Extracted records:
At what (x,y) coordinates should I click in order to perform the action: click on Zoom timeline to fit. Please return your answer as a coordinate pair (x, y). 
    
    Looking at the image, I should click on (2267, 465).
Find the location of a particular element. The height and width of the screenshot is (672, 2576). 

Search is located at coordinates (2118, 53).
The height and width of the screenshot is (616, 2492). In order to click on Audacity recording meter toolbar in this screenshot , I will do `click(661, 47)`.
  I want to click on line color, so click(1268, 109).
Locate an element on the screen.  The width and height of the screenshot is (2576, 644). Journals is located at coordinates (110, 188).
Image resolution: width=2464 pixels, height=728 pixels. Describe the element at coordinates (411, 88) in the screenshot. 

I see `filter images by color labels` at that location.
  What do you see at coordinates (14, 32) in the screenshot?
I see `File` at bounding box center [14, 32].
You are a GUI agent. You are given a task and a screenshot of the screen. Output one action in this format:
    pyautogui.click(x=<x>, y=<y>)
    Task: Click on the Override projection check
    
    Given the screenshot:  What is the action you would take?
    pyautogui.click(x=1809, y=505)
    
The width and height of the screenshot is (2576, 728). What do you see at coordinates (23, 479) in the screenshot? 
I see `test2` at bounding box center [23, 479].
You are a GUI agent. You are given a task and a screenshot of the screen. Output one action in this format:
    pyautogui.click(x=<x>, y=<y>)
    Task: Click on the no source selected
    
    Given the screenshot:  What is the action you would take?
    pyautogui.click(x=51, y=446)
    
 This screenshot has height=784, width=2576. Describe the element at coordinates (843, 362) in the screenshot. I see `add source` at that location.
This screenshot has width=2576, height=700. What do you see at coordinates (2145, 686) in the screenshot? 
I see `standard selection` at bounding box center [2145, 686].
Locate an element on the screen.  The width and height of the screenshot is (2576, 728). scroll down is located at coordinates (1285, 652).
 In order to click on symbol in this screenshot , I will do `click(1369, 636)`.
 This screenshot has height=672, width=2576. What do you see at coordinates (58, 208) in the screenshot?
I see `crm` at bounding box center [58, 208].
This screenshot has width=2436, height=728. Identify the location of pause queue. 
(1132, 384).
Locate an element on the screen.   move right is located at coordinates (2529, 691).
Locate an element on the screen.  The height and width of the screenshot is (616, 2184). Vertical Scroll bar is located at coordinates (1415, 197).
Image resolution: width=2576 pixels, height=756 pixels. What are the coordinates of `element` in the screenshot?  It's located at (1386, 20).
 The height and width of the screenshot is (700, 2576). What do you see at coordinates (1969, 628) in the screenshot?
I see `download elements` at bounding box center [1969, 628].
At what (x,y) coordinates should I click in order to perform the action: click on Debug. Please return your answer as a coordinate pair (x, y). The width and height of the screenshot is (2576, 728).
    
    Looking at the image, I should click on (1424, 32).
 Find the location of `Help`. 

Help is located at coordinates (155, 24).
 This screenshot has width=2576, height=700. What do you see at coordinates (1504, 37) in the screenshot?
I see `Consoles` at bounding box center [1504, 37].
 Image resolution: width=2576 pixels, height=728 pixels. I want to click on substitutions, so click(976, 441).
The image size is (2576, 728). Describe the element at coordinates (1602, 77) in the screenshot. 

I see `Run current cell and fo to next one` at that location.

-- TASK INSTRUCTIONS --
Copy out the records above with "GUI agent" replaced by "screen assistant" everywhere it occurs, changing nothing else.

-- EXERCISE RESULT --
At what (x,y) coordinates should I click in order to perform the action: click on Zoom timeline to fit. Please return your answer as a coordinate pair (x, y). 
    
    Looking at the image, I should click on (2267, 465).
Find the location of a particular element. The height and width of the screenshot is (672, 2576). 

Search is located at coordinates (2118, 53).
The height and width of the screenshot is (616, 2492). In order to click on Audacity recording meter toolbar in this screenshot , I will do `click(661, 47)`.
  I want to click on line color, so click(1268, 109).
Locate an element on the screen.  The width and height of the screenshot is (2576, 644). Journals is located at coordinates (110, 188).
Image resolution: width=2464 pixels, height=728 pixels. Describe the element at coordinates (411, 88) in the screenshot. 

I see `filter images by color labels` at that location.
  What do you see at coordinates (14, 32) in the screenshot?
I see `File` at bounding box center [14, 32].
You are a screen assistant. You are given a task and a screenshot of the screen. Output one action in this format:
    pyautogui.click(x=<x>, y=<y>)
    Task: Click on the Override projection check
    
    Given the screenshot:  What is the action you would take?
    pyautogui.click(x=1809, y=505)
    
The width and height of the screenshot is (2576, 728). What do you see at coordinates (23, 479) in the screenshot? 
I see `test2` at bounding box center [23, 479].
You are a screen assistant. You are given a task and a screenshot of the screen. Output one action in this format:
    pyautogui.click(x=<x>, y=<y>)
    Task: Click on the no source selected
    
    Given the screenshot:  What is the action you would take?
    pyautogui.click(x=51, y=446)
    
 This screenshot has height=784, width=2576. Describe the element at coordinates (843, 362) in the screenshot. I see `add source` at that location.
This screenshot has width=2576, height=700. What do you see at coordinates (2145, 686) in the screenshot? 
I see `standard selection` at bounding box center [2145, 686].
Locate an element on the screen.  The width and height of the screenshot is (2576, 728). scroll down is located at coordinates (1285, 652).
 In order to click on symbol in this screenshot , I will do `click(1369, 636)`.
 This screenshot has height=672, width=2576. What do you see at coordinates (58, 208) in the screenshot?
I see `crm` at bounding box center [58, 208].
This screenshot has width=2436, height=728. Identify the location of pause queue. 
(1132, 384).
Locate an element on the screen.   move right is located at coordinates (2529, 691).
Locate an element on the screen.  The height and width of the screenshot is (616, 2184). Vertical Scroll bar is located at coordinates (1415, 197).
Image resolution: width=2576 pixels, height=756 pixels. What are the coordinates of `element` in the screenshot?  It's located at (1386, 20).
 The height and width of the screenshot is (700, 2576). What do you see at coordinates (1969, 628) in the screenshot?
I see `download elements` at bounding box center [1969, 628].
At what (x,y) coordinates should I click in order to perform the action: click on Debug. Please return your answer as a coordinate pair (x, y). The width and height of the screenshot is (2576, 728).
    
    Looking at the image, I should click on (1424, 32).
 Find the location of `Help`. 

Help is located at coordinates (155, 24).
 This screenshot has width=2576, height=700. What do you see at coordinates (1504, 37) in the screenshot?
I see `Consoles` at bounding box center [1504, 37].
 Image resolution: width=2576 pixels, height=728 pixels. I want to click on substitutions, so click(976, 441).
The image size is (2576, 728). Describe the element at coordinates (1602, 77) in the screenshot. 

I see `Run current cell and fo to next one` at that location.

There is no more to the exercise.